La sabiduría de la fe y la filiación divina
El misterio de la Navidad es el
comienzo de un diálogo entre Dios y los hombres. Jesús nace en Belén y en ese
hecho, aparentemente sencillo y cotidiano, tiene lugar el acontecimiento de la
Encarnación del Verbo de Dios. La Palabra (el Logos) de Dios se hace carne para
que los seres humanos podamos ver y escuchar y tener acceso a Aquel a quien
nadie ha visto jamás. Pero si Dios se dirige así a los seres humanos yendo a su
encuentro, poniéndose a su nivel, hablando en su lenguaje, es necesario que el
ser humano responda a este requerimiento acogiendo a Jesús y reconociendo en el
hijo de María al Hijo de Dios.
La liturgia de este tiempo de
Navidad retorna una y otra vez al portal de Belén, relee continuamente los textos
que sonaron la víspera, la noche y el día de Navidad. Pero lo hace de manera
dinámica, buscando nuevas perspectivas, subrayando nuevos aspectos. Hoy, cuando
releemos (y ya es la tercera vez) el prólogo del Evangelio de San Juan, la
primera y la segunda lectura orientan nuestra atención hacia la recepción del
acontecimiento central. Este último es que “la Palabra se hizo carne”; la
respuesta por parte nuestra puede ser que “vino a su casa, pero los suyos no la
recibieron”; pero también que “a cuantos la recibieron, les da poder para ser
hijos de Dios, si creen en su nombre.” El tiempo de Navidad es, pues, también
una llamada a examinar la calidad de nuestra respuesta de fe.

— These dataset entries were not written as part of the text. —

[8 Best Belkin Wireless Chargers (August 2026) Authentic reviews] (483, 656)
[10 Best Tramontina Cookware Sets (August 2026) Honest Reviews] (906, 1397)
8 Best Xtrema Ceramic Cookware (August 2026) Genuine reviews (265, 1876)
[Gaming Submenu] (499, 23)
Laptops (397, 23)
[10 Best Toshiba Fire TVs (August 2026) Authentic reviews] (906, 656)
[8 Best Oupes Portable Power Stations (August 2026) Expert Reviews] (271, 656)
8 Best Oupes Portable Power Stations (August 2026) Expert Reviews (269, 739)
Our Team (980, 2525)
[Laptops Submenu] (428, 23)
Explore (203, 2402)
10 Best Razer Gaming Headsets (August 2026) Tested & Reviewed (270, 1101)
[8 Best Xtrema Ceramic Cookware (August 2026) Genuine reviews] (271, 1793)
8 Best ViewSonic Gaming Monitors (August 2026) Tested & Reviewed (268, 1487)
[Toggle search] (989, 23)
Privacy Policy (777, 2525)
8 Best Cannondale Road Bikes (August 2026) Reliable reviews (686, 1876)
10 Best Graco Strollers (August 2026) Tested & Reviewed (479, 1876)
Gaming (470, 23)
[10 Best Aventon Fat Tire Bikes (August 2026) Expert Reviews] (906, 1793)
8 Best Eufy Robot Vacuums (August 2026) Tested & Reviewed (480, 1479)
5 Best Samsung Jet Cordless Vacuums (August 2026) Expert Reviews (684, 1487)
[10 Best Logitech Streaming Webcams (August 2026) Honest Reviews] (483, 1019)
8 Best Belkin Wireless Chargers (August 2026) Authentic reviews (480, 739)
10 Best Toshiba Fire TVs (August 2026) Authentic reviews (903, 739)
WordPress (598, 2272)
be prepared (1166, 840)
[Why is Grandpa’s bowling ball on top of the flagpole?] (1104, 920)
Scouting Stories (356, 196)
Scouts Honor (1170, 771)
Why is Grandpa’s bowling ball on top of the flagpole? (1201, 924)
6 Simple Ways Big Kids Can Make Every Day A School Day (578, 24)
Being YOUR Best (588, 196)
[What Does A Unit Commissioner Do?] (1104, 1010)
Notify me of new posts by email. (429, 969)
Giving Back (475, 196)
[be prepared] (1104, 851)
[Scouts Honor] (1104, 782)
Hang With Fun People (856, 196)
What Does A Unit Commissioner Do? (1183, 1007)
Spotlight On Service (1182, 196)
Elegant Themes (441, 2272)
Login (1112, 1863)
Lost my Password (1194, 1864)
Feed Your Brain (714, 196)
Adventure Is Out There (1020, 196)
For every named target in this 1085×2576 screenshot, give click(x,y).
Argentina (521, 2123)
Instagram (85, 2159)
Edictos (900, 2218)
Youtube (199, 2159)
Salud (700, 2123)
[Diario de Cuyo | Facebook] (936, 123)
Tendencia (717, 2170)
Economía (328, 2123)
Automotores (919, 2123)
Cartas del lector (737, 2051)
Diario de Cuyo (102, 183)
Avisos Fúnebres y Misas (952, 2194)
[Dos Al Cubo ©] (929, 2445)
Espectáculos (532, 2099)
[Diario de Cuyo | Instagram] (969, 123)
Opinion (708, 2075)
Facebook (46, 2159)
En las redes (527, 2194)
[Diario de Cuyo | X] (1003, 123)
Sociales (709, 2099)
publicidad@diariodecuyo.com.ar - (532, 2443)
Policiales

De hecho, ya en los textos de
los días ordinarios de la Octava van desfilando diversos personajes que
reconocen en el niño Jesús al Mesías esperado: los pastores, Simeón, la
profetisa Ana… En ellos el Antiguo Testamento, la fe del resto de Israel, se
abre a los nuevos tiempos. Esta aceptación en fe no es ciega, sino
clarividente, pues no consiste en acoger de manera voluntarista lo que en modo
alguno se puede comprender. Una de las imágenes centrales de estos días es la
de la luz. La fe nos abre los ojos a la luz y nos descubre dimensiones
escondidas a una mirada superficial. La fe es una forma de comprensión y de
sabiduría, porque es la aceptación de la Sabiduría de Dios. La primera lectura
hace el elogio de la Sabiduría divina, manifestada en la creación del mundo y
que ha venido a poner su morada en Sión. A la luz del Evangelio comprendemos
que esa Sabiduría de Dios es la Palabra por la que se hizo todo, y que se ha
hecho carne en Jesús. La acogida en fe de la Palabra encarnada es un modo de
participar realmente de la Sabiduría de Dios, como nos recuerda Pablo en la
carta a los Efesios: “el Padre de la gloria, os dé espíritu de sabiduría y
revelación para conocerlo. Ilumine los ojos de vuestro corazón, para que
comprendáis cuál es la esperanza a la que os llama”. No se trata de una
sabiduría meramente teórica, de una erudición religiosa adquirida por medio del
estudio y la lectura, sino de una Sabiduría que nos pone en contacto vivo con
el Misterio que contemplamos, acogemos y aceptamos: es un saber que es, al
tiempo, un saborear y, por tanto, un asimilar.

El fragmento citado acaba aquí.